Peter Thomas, PMC’s founder and Chairman, and keen environmentalist, was introduced to Marc Carey, CEO of Evolution Music, by a mutual friend and record producer, Bill Gautier (Paul McCartney, The Cure, Fleet Foxes).

Peter says, “I met with Bill and Marc at Evolution Music’s office, where we talked about our shared passions for music, vinyl and the environment. Our conversation made me realise that while we are making products to replay music, and we love the sound and experience of vinyl, the creation of millions of records each year is very bad for the environment. Marc’s quest is a worthy one of which I was keen to be a part.”

Global production of records accounts for around 30,000t of PVC per year (source – Disc International) and while that is a small percentage of the 40 million tonnes of PVC produced each year, every sector has to do its bit to help reduce the damaging effects of this plastic.

PVC, or polyvinyl chloride, to give it its full name, has been described as the ‘most environmentally damaging plastic’, according to Greenpeace, due to its production, use and disposal, all of which result in the release of toxic chlorine-based chemicals which build up in the water, air and food chain.

“Our main driver is a genuine concern for the environment. It is not greenwashing, but a real desire to try and do something to remove PVC from our industry,” says Peter. “We’re also going to be looking at this technology to see if we can use it to replace the plastic parts in PMC loudspeakers.

“Everyone in the hifi industry should get behind this project. It’s not about PMC or me, but something much, much bigger than that. I have heard the latest test pressings and am able to confirm that they sound every bit as good as traditional records. Getting us on board, and hopefully bringing other members of the industry with us on this journey, will bring audiophile acclaim to the new product.”

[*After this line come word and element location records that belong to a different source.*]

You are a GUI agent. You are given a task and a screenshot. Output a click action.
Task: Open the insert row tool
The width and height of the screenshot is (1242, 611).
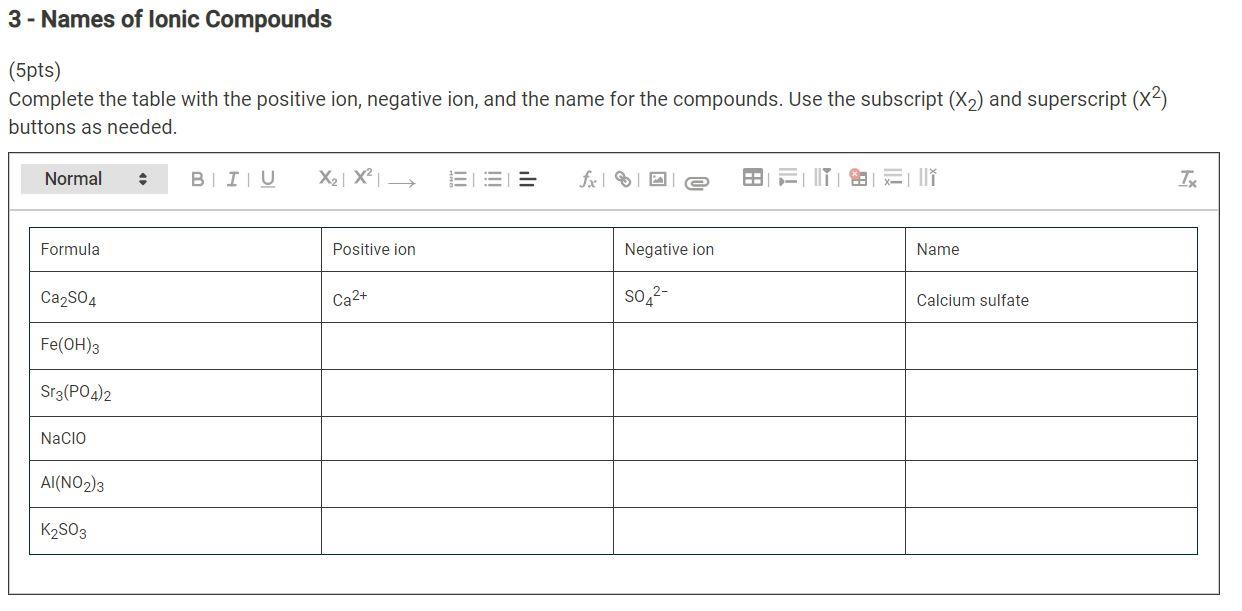pyautogui.click(x=789, y=178)
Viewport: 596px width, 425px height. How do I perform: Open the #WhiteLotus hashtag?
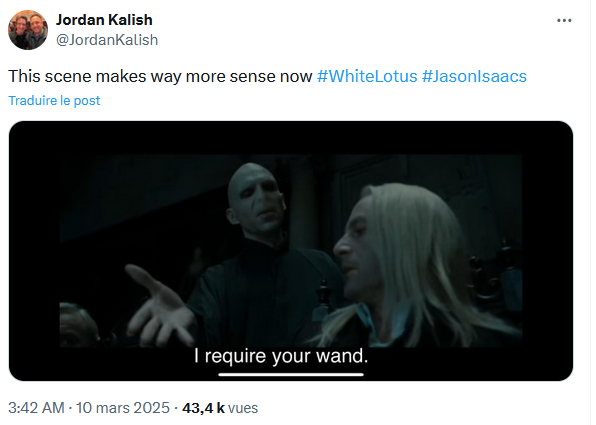[367, 76]
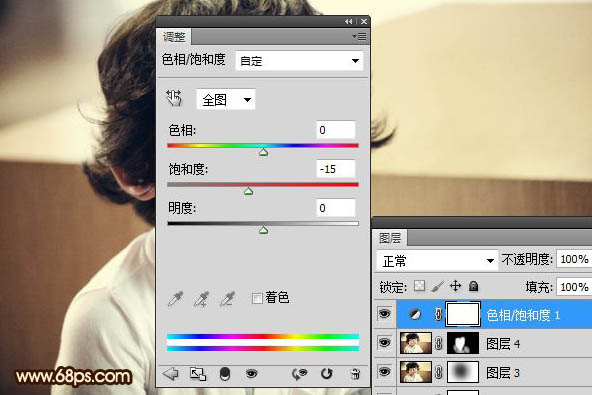Switch to the 调整 tab

tap(174, 37)
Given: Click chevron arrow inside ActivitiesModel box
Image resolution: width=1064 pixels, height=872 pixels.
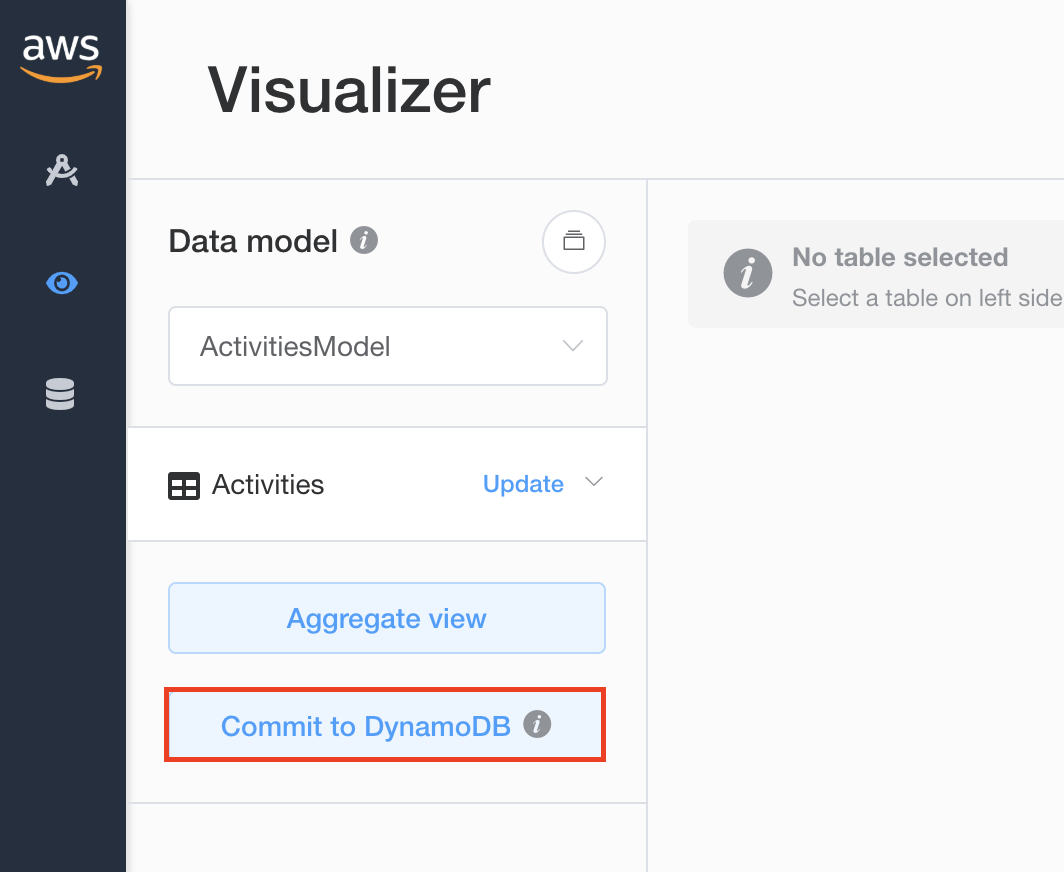Looking at the screenshot, I should click(x=573, y=346).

The new material is manufactured from sugar cane. It is a compostable product with no environmental impact upon disposal and has a sustainable ethos throughout the production process.

Marc explains, “We needed this project to be as sustainable as possible, from production to disposal, and so the life cycle analysis is very important to us. Evolution will be working with an expert team as part of our R&D to complete a full LCA, to ensure that the people who grow the cane are working in a good environment and not using toxic fertilisers. This is not the case with some other so-called environmental alternatives to PVC.”

“It also potentially enables the record presses to run at a lower temperature than is required for PVC. Testing to date has shown a 30% energy saving if a plant switches entirely to this product. And it takes 50% less time to press a record, so big energy savings are possible.”

After five years of R&D, the Evovinyl product is finally ready for entry into the marketplace. The sound quality has been assessed by industry professionals such as Rob Cass, an in-house producer at Abbey Road Studios, who was speechless when he learnt that it was made entirely from plants; and Peter, who confirms that its performance is indistinguishable from traditional vinyl. Like existing vinyl, it can be pressed in any colour in addition to black, and an added advantage of this new material for audio use is that it naturally dissipates static, preventing the attraction of dust.

Peter sums up his feelings, “So with the product finalised and the major record labels keen to get involved, with one that has pledged to move all production over to the new material; and a number of established artists, including a multi-Grammy winning artist who has expressed interest in their next album being pressed using Evovinyl, we are in a good position to make a positive change to the audio and music industries’ impact on the environment.”